• **Goal of the exercise**
The answer should be the exact lines from the line containing "Open the help menu" through the last line of the material below, with no pictures.

Data extract section start

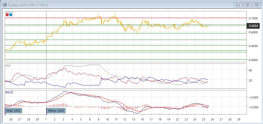Click the DMI indicator label
This screenshot has width=263, height=124.
(8, 66)
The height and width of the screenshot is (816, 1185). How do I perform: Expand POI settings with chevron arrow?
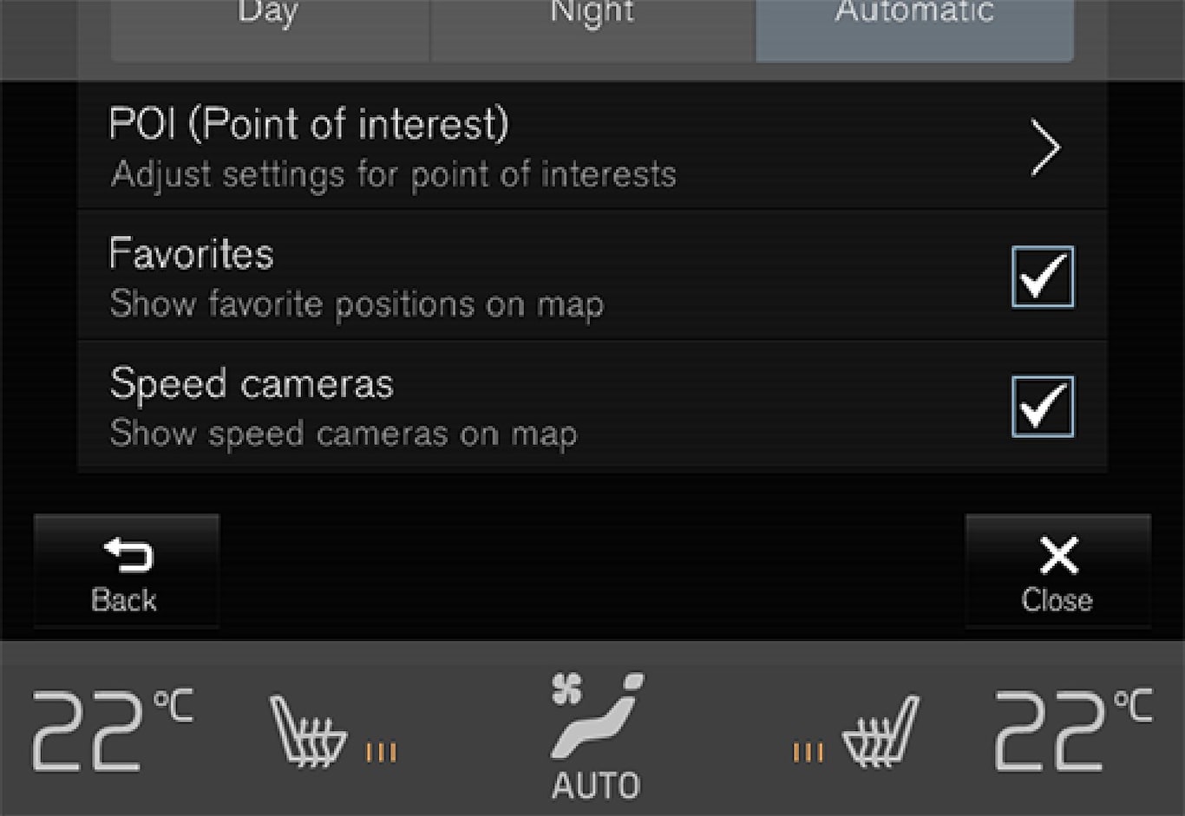pyautogui.click(x=1045, y=148)
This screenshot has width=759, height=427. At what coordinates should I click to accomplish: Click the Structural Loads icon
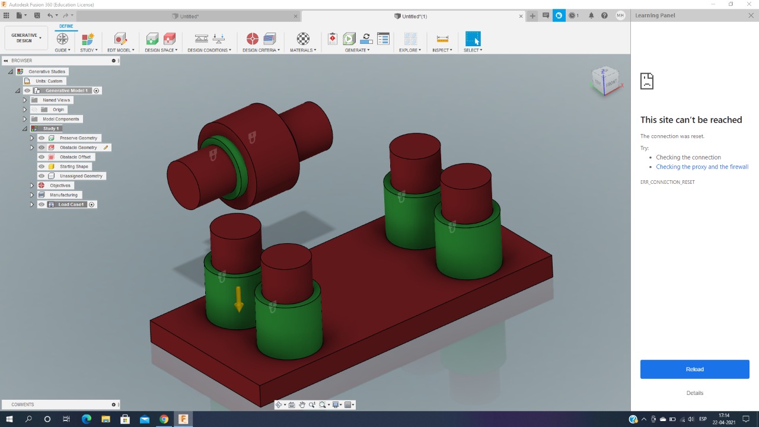(218, 39)
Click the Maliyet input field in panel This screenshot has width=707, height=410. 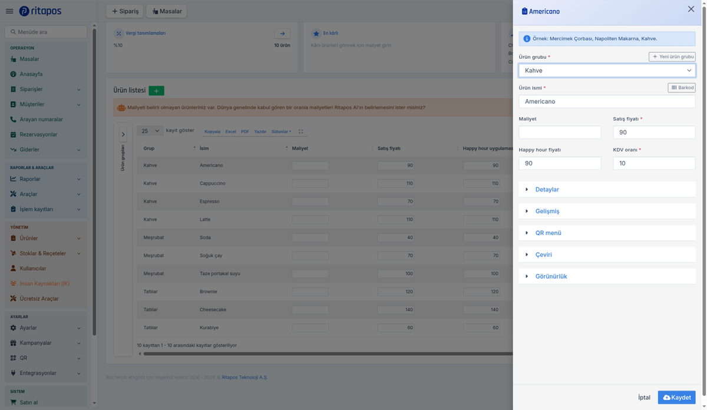coord(560,133)
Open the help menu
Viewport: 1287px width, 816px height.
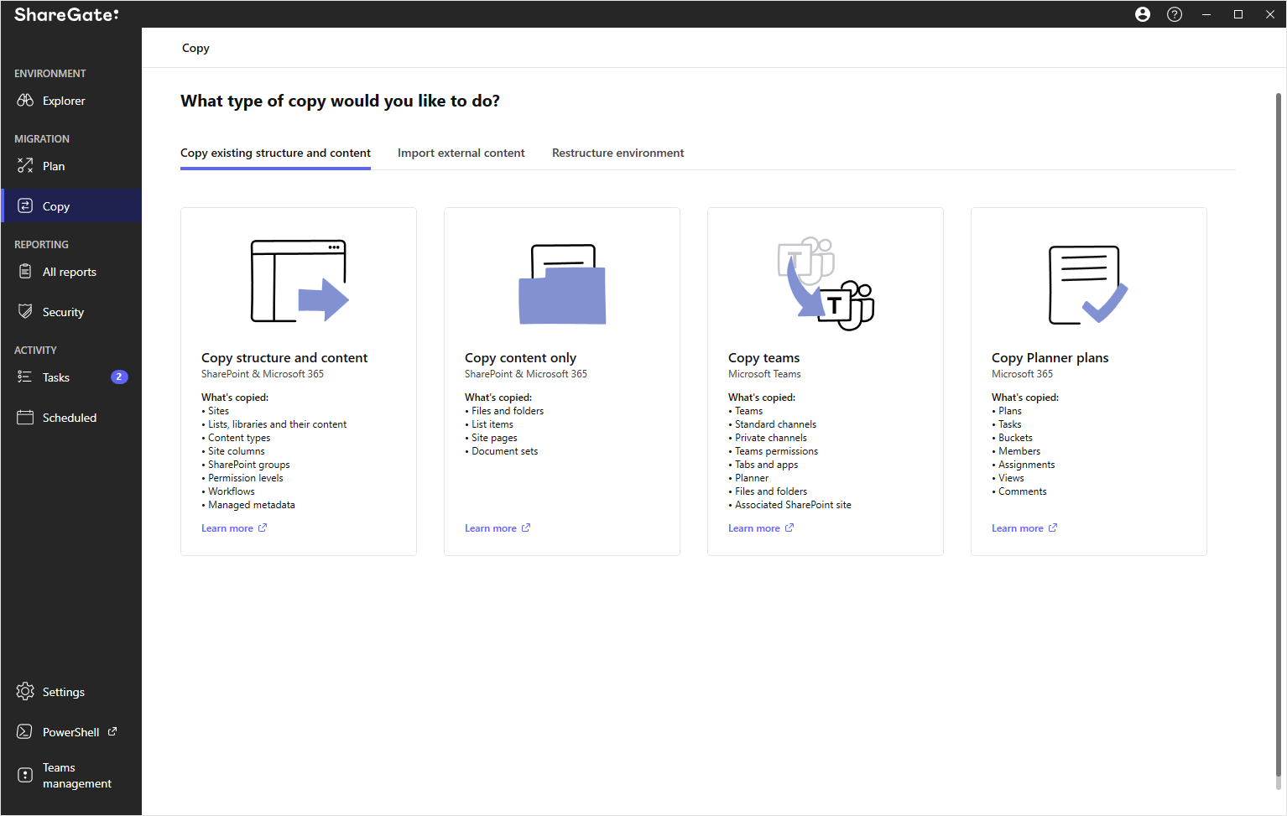pos(1174,14)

Data extract section end

• **Answer to the exercise**
Open the help menu
Viewport: 1287px width, 816px height.
pos(1174,14)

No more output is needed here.